VIOLENZA DEL MARITO NEI CONFRONTI DELLA MOGLIE
Aveva negato fino all'ultimo le violenze subite e persino ritrattato una denuncia nei confronti di quel marito aguzzino che da anni la massacrava di botte e minacciava di portarle via la figlia e non fargliela mai più rivedere. Alla fine Genoveva C.
, romena, 33 anni, di quei maltrattamenti è morta.
Da sola in un letto dell'ospedale San Camillo, dopo dieci giorni di agonia dal ricovero avvenuto il 4 gennaio del 2021. La donna si era sentita male sul lavoro, in zona Cassia, un'ambulanza l'aveva soccorsa e trasportata dapprima al Fatebenefratelli, quindi trasferita al Portuense per le gravissime condizioni.

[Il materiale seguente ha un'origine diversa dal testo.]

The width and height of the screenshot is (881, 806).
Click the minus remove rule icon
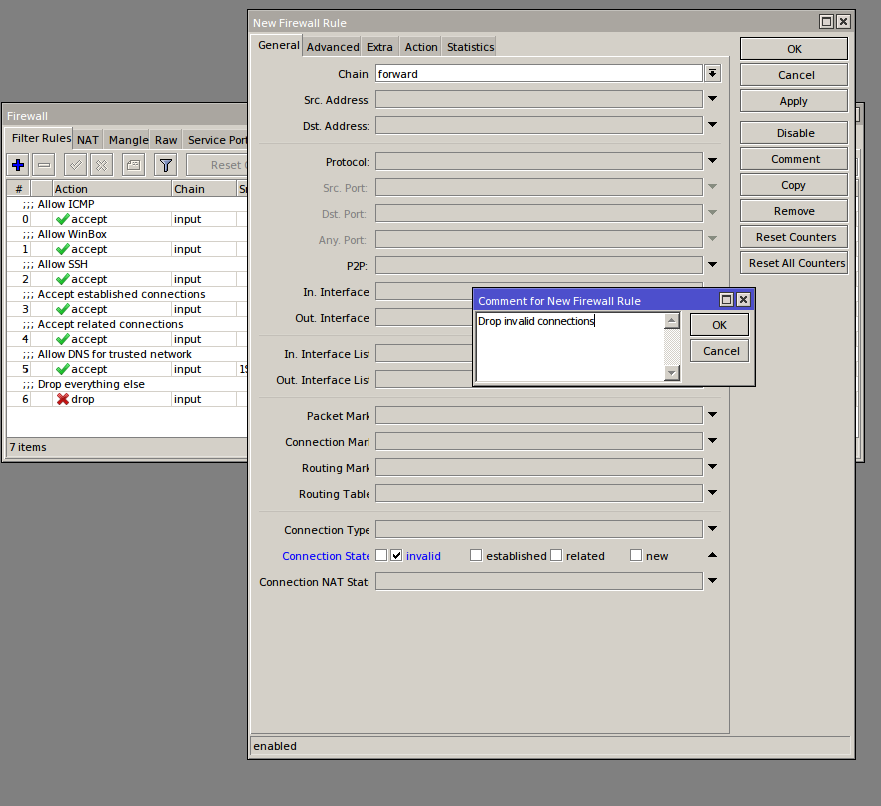click(44, 165)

«Ho avuto un incidente», aveva provato a mistificare fino all'ultimo. Il marito non avendo più notizie di lei aveva avuto addirittura la sfrontatezza di presentarsi al commissariato Flaminio in quei giorni per sapere come stava, cercando di depistare gli investigatori: «Era rimasta a festeggiare il Capodanno con la famiglia per cui faceva da badante, hanno tentato di violentarla e farle del male», aveva raccontato.

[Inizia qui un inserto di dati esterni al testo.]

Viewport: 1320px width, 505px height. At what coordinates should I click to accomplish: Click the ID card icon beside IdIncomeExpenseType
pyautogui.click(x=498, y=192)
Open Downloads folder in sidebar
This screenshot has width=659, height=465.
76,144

VIOLENZA DEL MARITO NEI CONFRONTI DELLA MOGLIE
LE VESSAZIONI
Ora, però, quell'uomo, un connazionale di 38 anni, incensurato, è finito nel carcere di Frosinone, accusato di maltrattamenti in famiglia e lesioni personali aggravate poiché concausa nel decesso della donna, nonché di sottrazione e trattenimento di minore all'estero dal momento che aveva comunque spedito la bambina, all'epoca di 8 anni, in Romania dai nonni paterni.
Gli agenti della IV Sezione della Squadra Mobile diretti da Pamela Franconeri, dopo avere ricostruito con minuzia gli accadimenti in alcuni mesi di indagine, gli hanno notificato la misura cautelare emessa dal gip. Una lunga sequela di vessazioni, umiliazioni e percosse che andava avanti almeno dal 2017.
Prima di finire al San Camillo, Genoveva era stata già ricoverata per due volte in altri ospedali. Sofferente di altre patologie, le sue condizioni si erano aggravate per i continui maltrattamenti. «Sono caduta», «ho avuto un incidente stradale», le scuse di fronte ai sanitari e ai datori di lavoro. Una volta, però, aveva ammesso di essere stata aggredita ed era partita d'ufficio la segnalazione all'autorità giudiziaria, poi ritrattata. L'indagato era anche stato colpito, nell'agosto 2020, da un provvedimento di ammonimento per violenza domestica emesso dal Questore di Roma.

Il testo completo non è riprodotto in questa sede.